Two of Zaha Hadid‘s buildings: One Thousand Museum in Miami and Opus in Dubai have won World Architecture Community Awards 2021.
Now in their 37th cycle, the World Architecture Community Awards recognize remarkable projects that inspire contemporary architectural discourse.
One Thousand Museum’s 62-storey concrete exoskeleton – a web of flowing lines integrating structural support with lateral bracing – reads from top to bottom as one continuous frame.

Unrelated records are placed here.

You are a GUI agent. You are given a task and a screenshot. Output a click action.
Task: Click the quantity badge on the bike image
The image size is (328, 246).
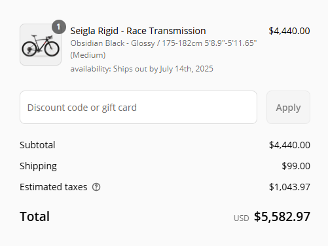click(59, 27)
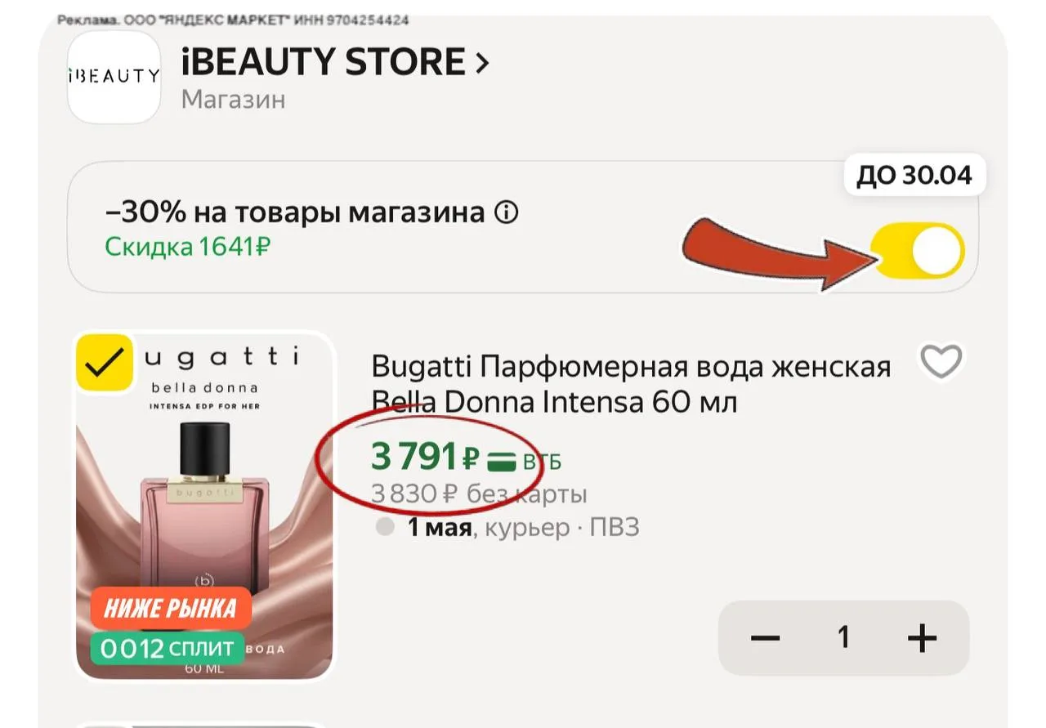This screenshot has height=728, width=1046.
Task: Open the iBEAUTY store logo
Action: click(x=113, y=77)
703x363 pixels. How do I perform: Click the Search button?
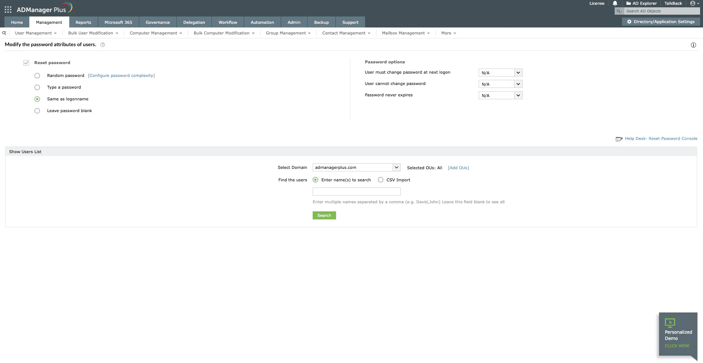point(324,215)
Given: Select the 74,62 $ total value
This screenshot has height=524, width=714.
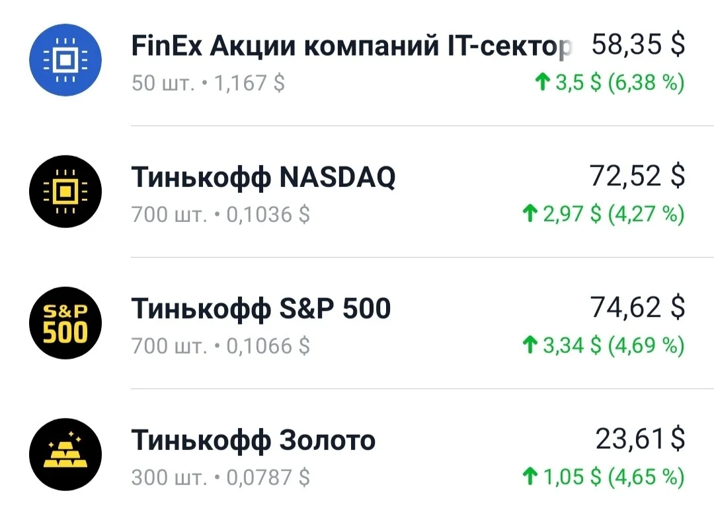Looking at the screenshot, I should (637, 307).
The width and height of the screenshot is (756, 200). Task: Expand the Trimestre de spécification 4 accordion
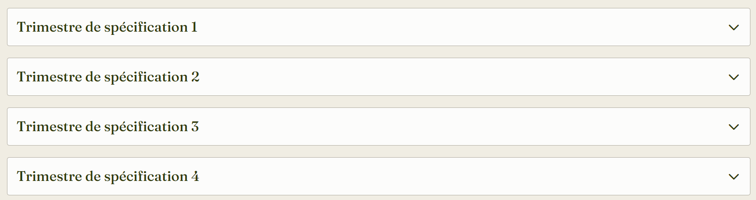click(x=379, y=176)
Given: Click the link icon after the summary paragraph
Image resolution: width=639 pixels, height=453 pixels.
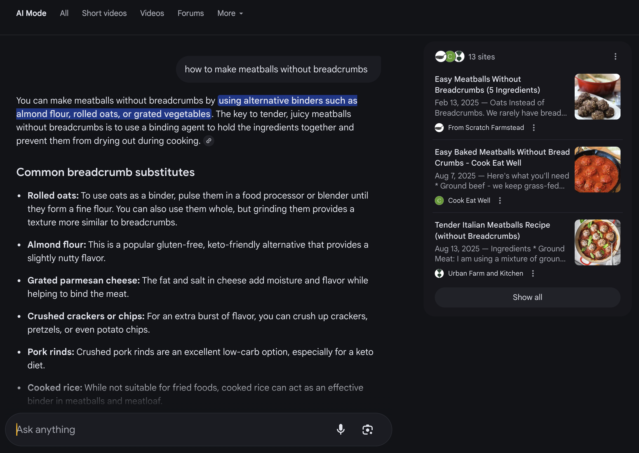Looking at the screenshot, I should pyautogui.click(x=209, y=141).
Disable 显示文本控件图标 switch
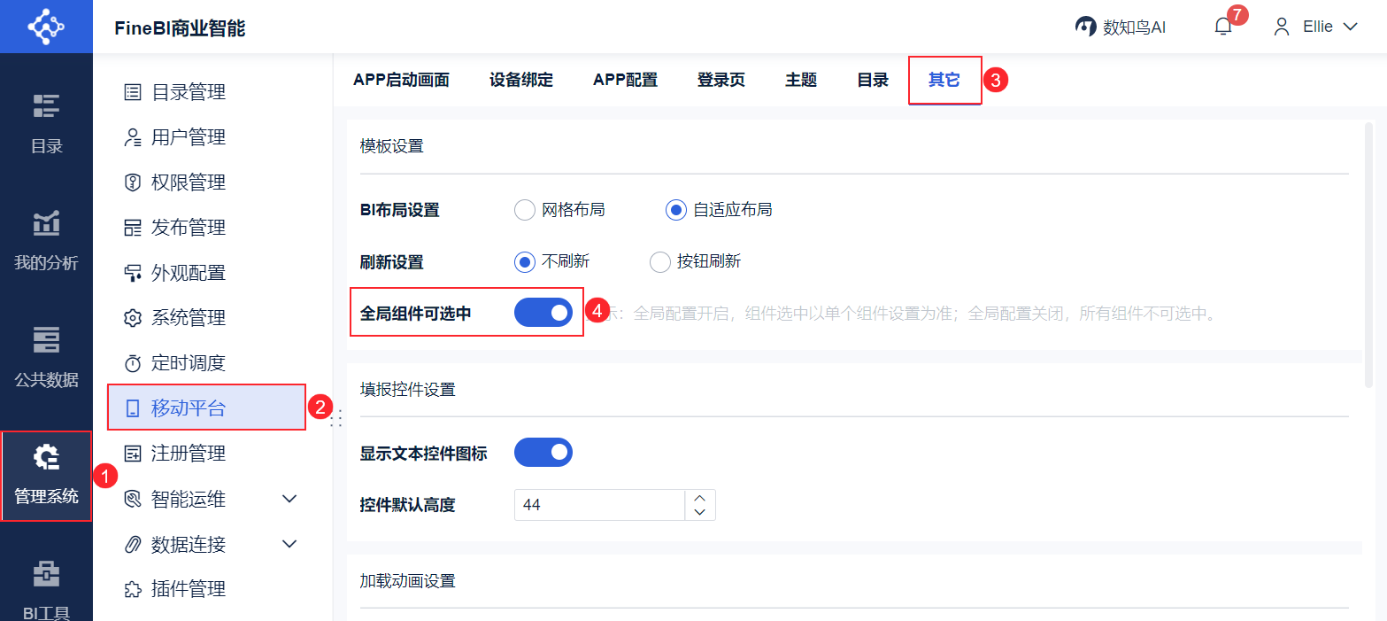 coord(543,452)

Columns at its base fan out as the tower rises to meet at the corners, forming a rigid tube highly resistant to Miami’s demanding wind loads; its curved supports creating hurricane resistant diagonal bracketing. “The design expresses a fluidity that is both structural and architectural,” explains project director Chris Lepine. “The structure gets thicker and thinner as required, bringing a continuity between the architecture and engineering.” The design incorporates GFRC form-work which remains in place as construction progresses up the tower. This permanent concrete form-work also provides the architectural finish that requires minimal maintenance. Behind the exoskeleton, the faceted, crystal-like façade contrasts with the solidity of the structure. With its frame at the perimeter, the tower’s interior floor plates are almost column free; the exoskeleton’s curvature creating slightly different plans on each floor. On the lower floors, terraces cantilever from the corners, while on the upper floors, the terraces are incorporated behind the structure.
Home to the new ME Dubai hotel, the Opus for Omniyat was designed as two separate towers that coalesce into a singular whole—taking the form of a cube. The cube has been ‘eroded’ in its center, creating a free-form void that is an important volume of the design in its own right. The two halves of the building on either side of the void are linked by a four-storey atrium at ground level and also connected by an asymmetric bridge 71 meters above the ground. The cube’s double-glazed insulating facades incorporate a UV coating and a mirrored frit pattern to reduce solar gain, while the void is created from 4,300 individual units of flat, single-curved or double-curved glass. The high-efficiency glazing units are comprised of 8mm Low-E glass (coated on the inside), a 16mm cavity between the panes and 2 layers of 6mm clear glass with a 1.52mm PVB resin laminate. During the day, the cube’s facade reflects the sky, the sun and the surrounding city; whilst at night, the void is illuminated by a dynamic light installation of individually controllable LEDs within each glass panel. Furniture by Zaha Hadid Design is installed throughout the hotel, and the hotel’s bedrooms incorporate the ‘Vitae’ bathroom collection, designed by Hadid in 2015 for Porcelanosa, continuing her fluid architectural language throughout the hotel’s interiors.